Action item:
How many separate lines of the data contain "agent"? Give the count and nothing else.

___ Records shown

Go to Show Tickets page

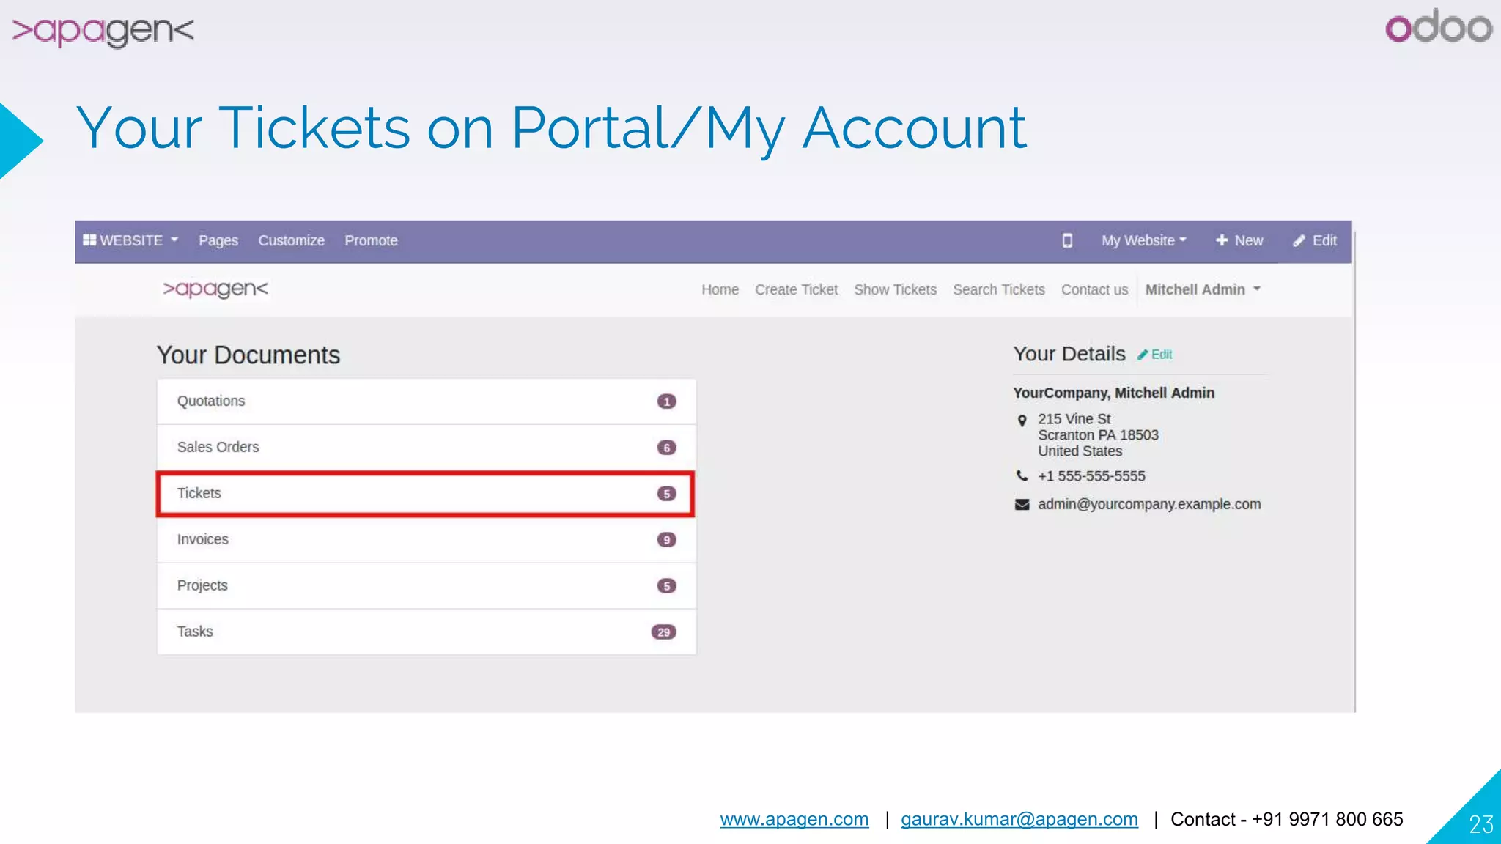coord(895,289)
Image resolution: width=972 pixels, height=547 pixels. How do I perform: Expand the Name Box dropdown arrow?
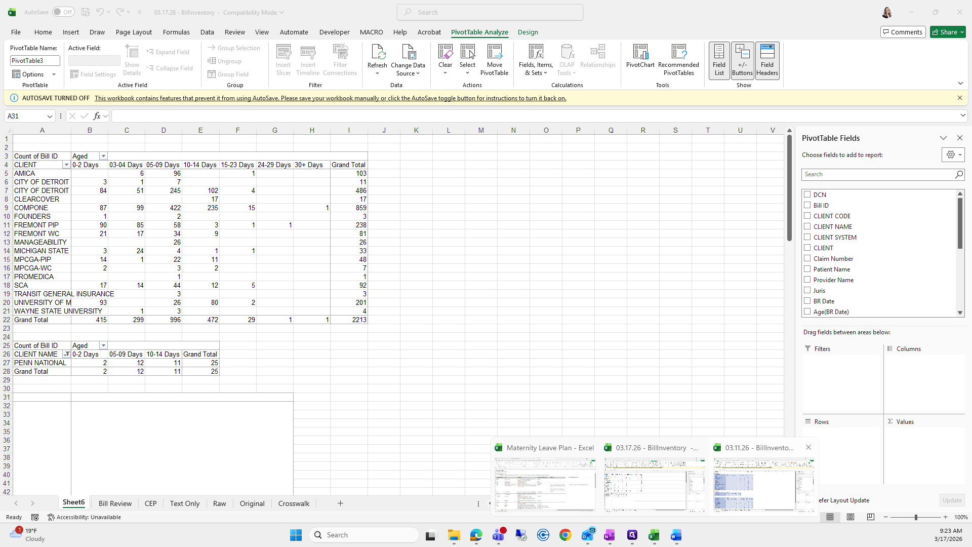click(x=50, y=116)
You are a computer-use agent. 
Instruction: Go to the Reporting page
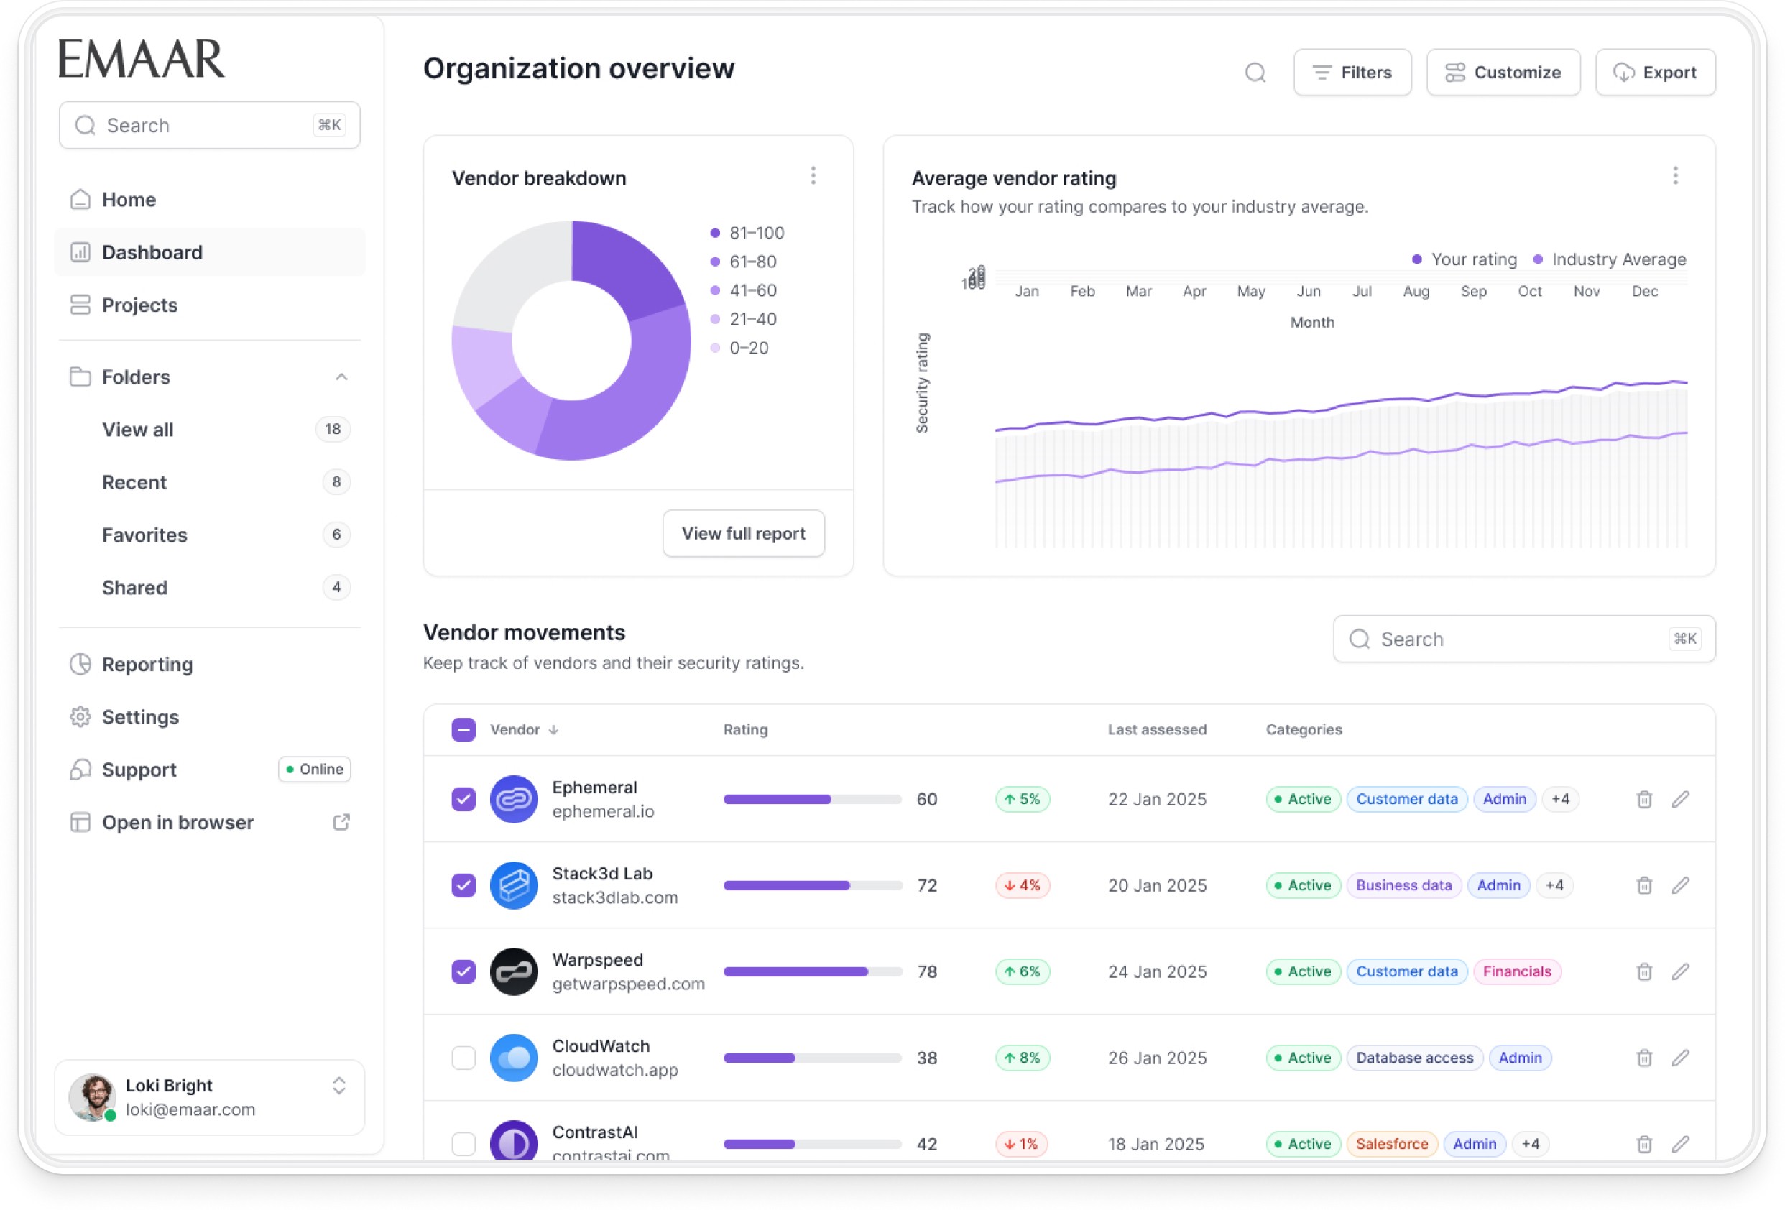click(147, 664)
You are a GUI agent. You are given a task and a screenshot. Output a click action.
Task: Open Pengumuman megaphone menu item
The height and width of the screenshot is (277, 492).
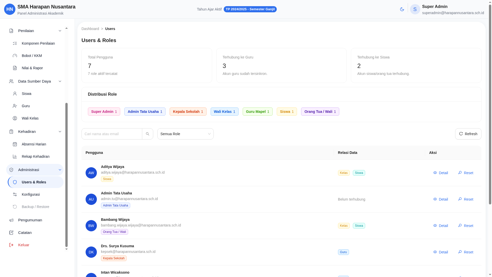30,220
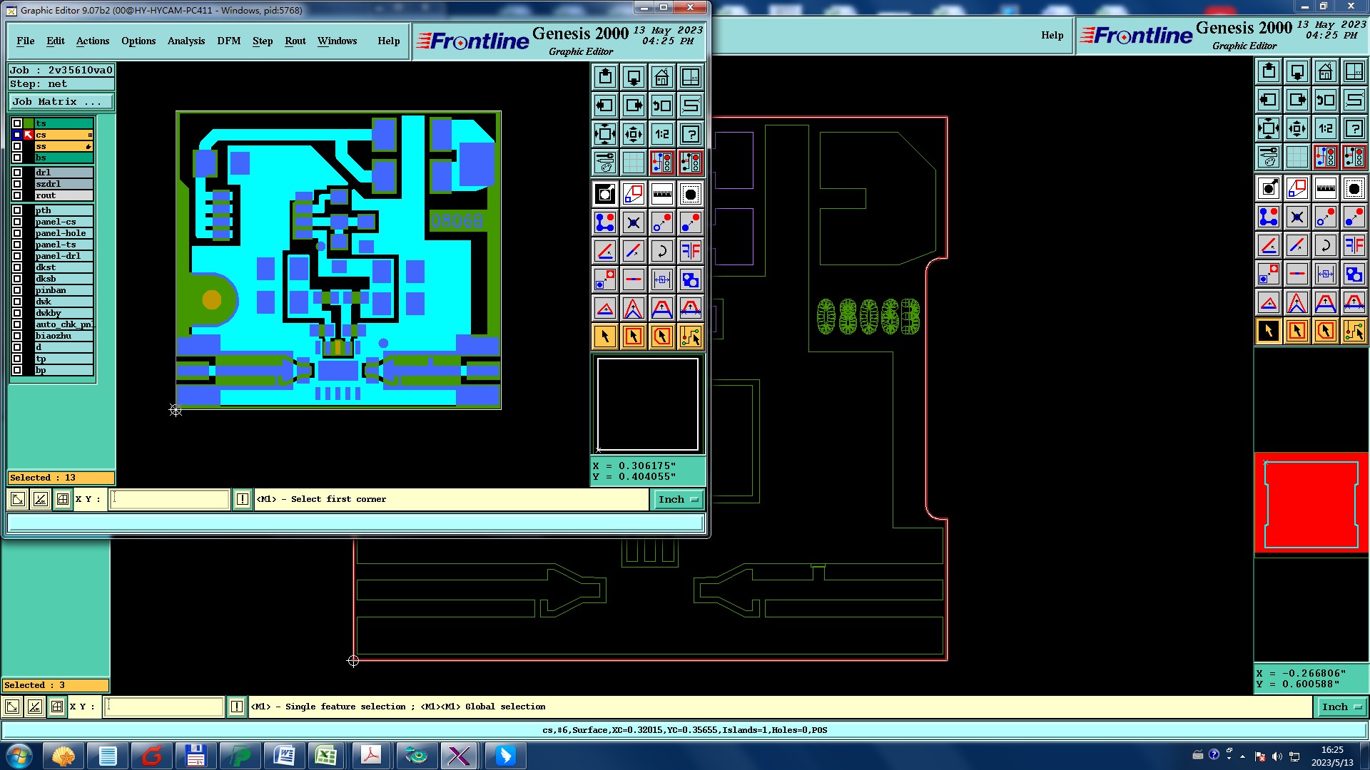This screenshot has height=770, width=1370.
Task: Open the Analysis menu
Action: tap(186, 41)
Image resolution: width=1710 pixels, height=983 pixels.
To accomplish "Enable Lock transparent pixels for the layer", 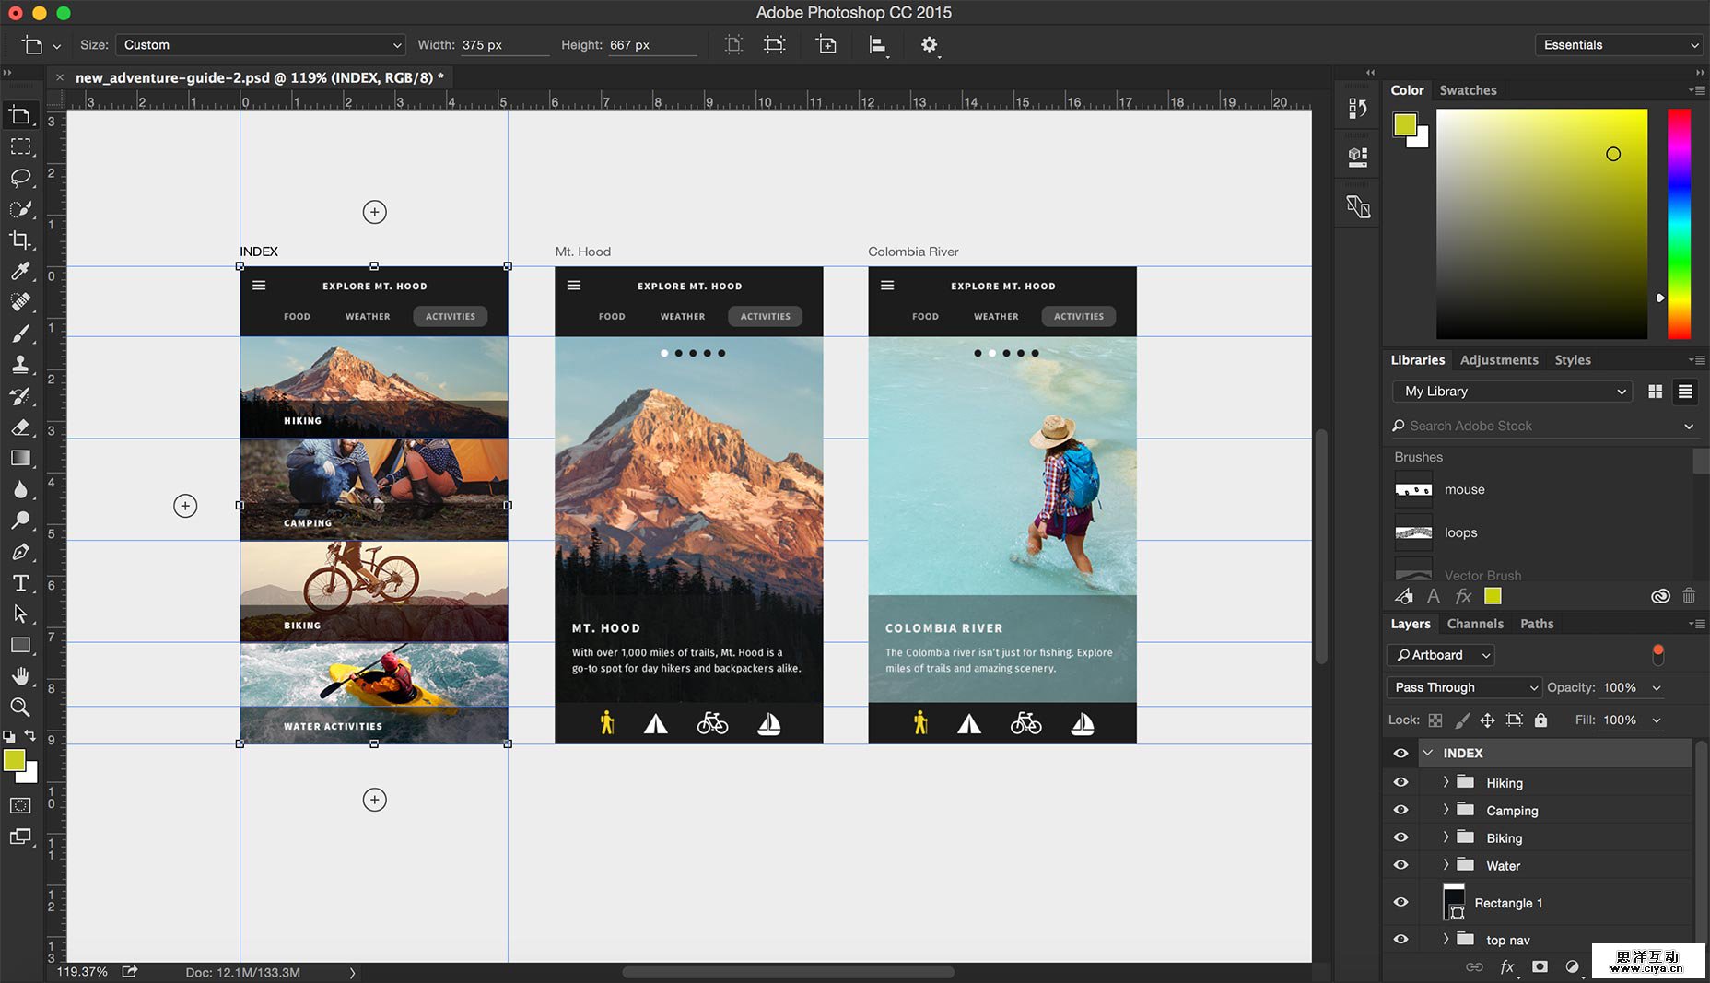I will tap(1434, 720).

______

Reply to the exercise:
2